▶ _Document excerpt_
Ca²⁺ mobilization by the lh receptor expressed in Xenopus oocytes independent of 3′,5′-cyclic adenosine monophosphate formation: Evidence for parallel activation of two signaling pathways

The cDNAs encoding the murine LH receptor (LHR) and the human β₂-adrenoceptor (hβ₂AR) were cloned and RNAs complementary to their sense strands (cRNAs) were injected into defolliculated Xenopus oocytes. This led to expression, respectively, of LH-and isoproterenol-stimulable adenylyl cyclase activities, indicating that functionally active receptor cDNAs had been cloned. In oocytes injected with LHR cRNA, but not in control or hβ₂AR cRNA-injected oocytes, human CG and LH increased a Ca²⁺-activated Cl^- current, as measured by the two-micorelectrode voltage-clamp method. This effect was not seen with isoproterenol in control or hβ₂AR cRNA-injected oocytes, it was also not observed in response to forskolin or (Bu)₂cAMP. The response to human CG could be obtained in the absence of extracellular Ca²⁺ but was abolished by injection of EGTA, indicating that it was caused by mobilization of Ca²⁺ from intracellular stores. The response was unaffected by overnight treatment with 1 μg/ml pertussis toxin. The experiments show that a glycoprotein hormone receptor can be expressed as a functionally active molecule in Xenopus oocytes, and that the LHR has the ability of activating two separate intracellular signaling pathways: one forming the second messenger cAMP, and the other mobilizing Ca²⁺ from intracellular stores. It is proposed that the latter is secondary to a primary activation of phospholipase C by the LHR, which elevates intracellular Ca²⁺ via intermediary elevation of inositol phosphates, presumably (1,4,5)inositol trisphosphate.

(Dataset items)
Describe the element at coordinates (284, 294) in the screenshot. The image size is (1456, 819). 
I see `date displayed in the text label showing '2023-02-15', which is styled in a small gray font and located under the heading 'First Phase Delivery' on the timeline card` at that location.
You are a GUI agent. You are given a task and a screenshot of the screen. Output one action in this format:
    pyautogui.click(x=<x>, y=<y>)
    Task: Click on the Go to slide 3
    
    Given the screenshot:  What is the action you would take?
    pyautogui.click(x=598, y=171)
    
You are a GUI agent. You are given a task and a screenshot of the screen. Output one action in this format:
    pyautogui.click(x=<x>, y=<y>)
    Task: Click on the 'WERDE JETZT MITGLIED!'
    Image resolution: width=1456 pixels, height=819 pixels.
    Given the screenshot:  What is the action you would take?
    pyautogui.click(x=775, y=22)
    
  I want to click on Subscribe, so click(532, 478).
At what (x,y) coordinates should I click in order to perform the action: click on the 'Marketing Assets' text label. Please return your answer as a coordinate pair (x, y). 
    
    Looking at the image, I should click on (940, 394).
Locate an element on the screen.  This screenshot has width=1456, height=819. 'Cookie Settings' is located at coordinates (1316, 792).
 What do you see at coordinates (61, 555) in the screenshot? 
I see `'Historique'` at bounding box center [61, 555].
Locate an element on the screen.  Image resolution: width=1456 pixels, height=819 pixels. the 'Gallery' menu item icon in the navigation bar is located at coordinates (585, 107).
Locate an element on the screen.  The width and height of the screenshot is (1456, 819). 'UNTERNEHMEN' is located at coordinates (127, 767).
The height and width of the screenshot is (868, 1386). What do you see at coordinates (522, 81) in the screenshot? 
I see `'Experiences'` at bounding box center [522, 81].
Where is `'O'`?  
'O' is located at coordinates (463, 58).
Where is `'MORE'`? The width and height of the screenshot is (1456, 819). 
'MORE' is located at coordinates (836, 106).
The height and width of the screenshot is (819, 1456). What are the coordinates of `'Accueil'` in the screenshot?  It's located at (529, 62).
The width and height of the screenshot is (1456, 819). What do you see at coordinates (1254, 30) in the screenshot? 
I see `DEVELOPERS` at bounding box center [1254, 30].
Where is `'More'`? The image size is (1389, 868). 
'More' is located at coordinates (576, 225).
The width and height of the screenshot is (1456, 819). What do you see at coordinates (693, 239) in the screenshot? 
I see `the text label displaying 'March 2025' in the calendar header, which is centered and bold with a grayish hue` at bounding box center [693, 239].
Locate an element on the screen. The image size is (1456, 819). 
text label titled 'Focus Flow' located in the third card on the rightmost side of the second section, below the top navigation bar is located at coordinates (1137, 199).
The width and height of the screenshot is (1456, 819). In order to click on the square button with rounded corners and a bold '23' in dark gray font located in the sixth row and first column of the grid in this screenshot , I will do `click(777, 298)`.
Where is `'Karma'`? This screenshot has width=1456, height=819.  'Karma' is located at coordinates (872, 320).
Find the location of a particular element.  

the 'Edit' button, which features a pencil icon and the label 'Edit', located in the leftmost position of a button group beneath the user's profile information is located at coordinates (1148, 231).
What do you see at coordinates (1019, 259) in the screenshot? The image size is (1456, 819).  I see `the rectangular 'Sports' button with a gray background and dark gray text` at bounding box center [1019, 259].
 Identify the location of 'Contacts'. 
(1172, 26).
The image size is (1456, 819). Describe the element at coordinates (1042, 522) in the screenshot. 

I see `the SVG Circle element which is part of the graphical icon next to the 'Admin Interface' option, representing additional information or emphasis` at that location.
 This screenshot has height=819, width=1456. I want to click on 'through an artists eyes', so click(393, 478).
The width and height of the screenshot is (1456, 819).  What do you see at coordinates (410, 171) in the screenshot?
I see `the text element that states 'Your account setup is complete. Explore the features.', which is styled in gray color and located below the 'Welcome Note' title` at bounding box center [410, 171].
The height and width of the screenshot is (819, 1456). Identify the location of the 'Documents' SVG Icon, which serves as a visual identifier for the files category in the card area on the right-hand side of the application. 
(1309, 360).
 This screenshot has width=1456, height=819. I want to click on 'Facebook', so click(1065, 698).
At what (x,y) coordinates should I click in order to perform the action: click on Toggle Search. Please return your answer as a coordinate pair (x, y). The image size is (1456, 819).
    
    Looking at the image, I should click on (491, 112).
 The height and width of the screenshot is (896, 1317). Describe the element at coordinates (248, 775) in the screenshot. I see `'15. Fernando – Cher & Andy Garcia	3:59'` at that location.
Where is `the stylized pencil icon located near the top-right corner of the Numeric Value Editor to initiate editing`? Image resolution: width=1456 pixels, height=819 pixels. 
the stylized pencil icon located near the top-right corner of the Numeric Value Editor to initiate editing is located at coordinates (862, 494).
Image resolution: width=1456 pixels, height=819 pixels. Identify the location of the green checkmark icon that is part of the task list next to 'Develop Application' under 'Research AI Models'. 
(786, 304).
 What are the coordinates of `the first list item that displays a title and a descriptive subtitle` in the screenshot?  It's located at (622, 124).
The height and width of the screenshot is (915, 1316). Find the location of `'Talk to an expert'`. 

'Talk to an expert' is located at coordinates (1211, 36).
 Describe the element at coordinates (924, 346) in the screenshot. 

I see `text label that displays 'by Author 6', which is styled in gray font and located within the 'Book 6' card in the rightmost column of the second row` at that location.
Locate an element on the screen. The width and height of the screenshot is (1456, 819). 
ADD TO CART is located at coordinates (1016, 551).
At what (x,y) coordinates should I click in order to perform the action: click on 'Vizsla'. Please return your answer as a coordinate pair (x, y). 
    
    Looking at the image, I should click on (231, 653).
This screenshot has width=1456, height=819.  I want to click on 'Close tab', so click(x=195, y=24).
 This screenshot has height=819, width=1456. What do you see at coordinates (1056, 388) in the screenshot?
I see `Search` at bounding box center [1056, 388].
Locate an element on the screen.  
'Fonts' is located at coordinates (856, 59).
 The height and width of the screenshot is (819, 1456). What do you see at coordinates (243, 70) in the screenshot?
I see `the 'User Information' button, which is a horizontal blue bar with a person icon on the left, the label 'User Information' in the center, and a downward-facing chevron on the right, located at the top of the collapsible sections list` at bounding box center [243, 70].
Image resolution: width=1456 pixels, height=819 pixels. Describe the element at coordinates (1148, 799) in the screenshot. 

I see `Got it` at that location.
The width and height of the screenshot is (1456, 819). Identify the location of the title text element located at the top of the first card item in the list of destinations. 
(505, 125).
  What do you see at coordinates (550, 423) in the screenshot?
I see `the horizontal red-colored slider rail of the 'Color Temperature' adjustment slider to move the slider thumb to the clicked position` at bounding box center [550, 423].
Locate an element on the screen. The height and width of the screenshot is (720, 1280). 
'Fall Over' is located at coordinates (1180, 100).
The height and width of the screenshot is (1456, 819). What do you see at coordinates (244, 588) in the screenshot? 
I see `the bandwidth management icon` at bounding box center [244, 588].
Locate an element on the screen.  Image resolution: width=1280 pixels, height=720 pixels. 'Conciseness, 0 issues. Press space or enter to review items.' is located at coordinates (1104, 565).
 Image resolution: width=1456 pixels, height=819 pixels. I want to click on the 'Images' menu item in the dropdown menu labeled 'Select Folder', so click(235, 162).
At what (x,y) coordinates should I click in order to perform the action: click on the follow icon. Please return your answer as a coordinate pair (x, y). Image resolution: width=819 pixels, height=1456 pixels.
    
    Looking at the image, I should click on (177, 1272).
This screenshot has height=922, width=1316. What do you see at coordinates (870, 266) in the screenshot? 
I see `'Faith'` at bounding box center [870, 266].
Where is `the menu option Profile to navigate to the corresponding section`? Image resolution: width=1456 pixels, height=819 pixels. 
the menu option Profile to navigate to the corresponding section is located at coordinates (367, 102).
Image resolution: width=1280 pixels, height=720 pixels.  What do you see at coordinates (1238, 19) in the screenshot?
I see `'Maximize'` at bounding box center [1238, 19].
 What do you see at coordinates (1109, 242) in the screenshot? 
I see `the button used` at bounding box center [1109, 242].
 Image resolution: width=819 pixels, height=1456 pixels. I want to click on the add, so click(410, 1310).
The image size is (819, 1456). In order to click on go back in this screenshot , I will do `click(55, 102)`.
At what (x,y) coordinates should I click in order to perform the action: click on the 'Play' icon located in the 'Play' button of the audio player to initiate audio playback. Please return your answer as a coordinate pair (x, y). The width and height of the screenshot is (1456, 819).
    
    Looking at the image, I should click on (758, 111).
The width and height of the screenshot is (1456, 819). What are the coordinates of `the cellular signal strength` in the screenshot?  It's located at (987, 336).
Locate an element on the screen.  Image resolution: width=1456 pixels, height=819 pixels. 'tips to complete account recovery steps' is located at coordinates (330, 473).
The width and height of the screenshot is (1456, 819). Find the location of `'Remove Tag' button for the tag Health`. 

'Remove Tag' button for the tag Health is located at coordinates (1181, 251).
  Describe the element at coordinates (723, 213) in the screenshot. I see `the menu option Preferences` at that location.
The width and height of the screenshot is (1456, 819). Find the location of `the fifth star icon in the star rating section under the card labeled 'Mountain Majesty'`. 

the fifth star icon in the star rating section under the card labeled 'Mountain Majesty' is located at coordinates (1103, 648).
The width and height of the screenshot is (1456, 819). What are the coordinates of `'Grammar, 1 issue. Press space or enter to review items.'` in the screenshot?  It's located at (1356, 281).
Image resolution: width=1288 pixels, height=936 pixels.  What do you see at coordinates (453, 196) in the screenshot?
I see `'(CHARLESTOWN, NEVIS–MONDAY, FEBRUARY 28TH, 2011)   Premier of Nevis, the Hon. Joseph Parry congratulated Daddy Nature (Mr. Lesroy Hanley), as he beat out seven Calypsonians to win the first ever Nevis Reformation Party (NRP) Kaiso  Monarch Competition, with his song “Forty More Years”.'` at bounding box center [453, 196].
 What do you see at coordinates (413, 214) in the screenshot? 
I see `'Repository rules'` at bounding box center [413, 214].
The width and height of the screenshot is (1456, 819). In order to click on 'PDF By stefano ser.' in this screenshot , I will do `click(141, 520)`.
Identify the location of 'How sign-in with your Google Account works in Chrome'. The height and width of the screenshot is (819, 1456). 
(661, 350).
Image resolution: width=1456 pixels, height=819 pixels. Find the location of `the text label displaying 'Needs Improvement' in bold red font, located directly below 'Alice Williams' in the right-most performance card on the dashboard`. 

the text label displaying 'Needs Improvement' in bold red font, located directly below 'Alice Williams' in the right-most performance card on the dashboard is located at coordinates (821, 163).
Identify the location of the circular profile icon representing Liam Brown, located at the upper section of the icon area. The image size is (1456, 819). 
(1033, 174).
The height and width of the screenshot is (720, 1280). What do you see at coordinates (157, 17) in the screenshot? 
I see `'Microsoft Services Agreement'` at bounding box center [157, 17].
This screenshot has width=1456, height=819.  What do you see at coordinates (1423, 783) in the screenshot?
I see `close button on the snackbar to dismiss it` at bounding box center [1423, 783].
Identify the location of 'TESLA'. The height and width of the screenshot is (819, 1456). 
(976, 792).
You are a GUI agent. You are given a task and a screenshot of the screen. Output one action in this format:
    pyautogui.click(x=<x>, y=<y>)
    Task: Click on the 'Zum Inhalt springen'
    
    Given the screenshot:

▶ _Task description_
In the abstract on LH receptor signaling in Xenopus oocytes, which treatment left the response to human CG unaffected?

▶ _Your response_
Overnight treatment with 1 μg/ml pertussis toxin left the response unaffected.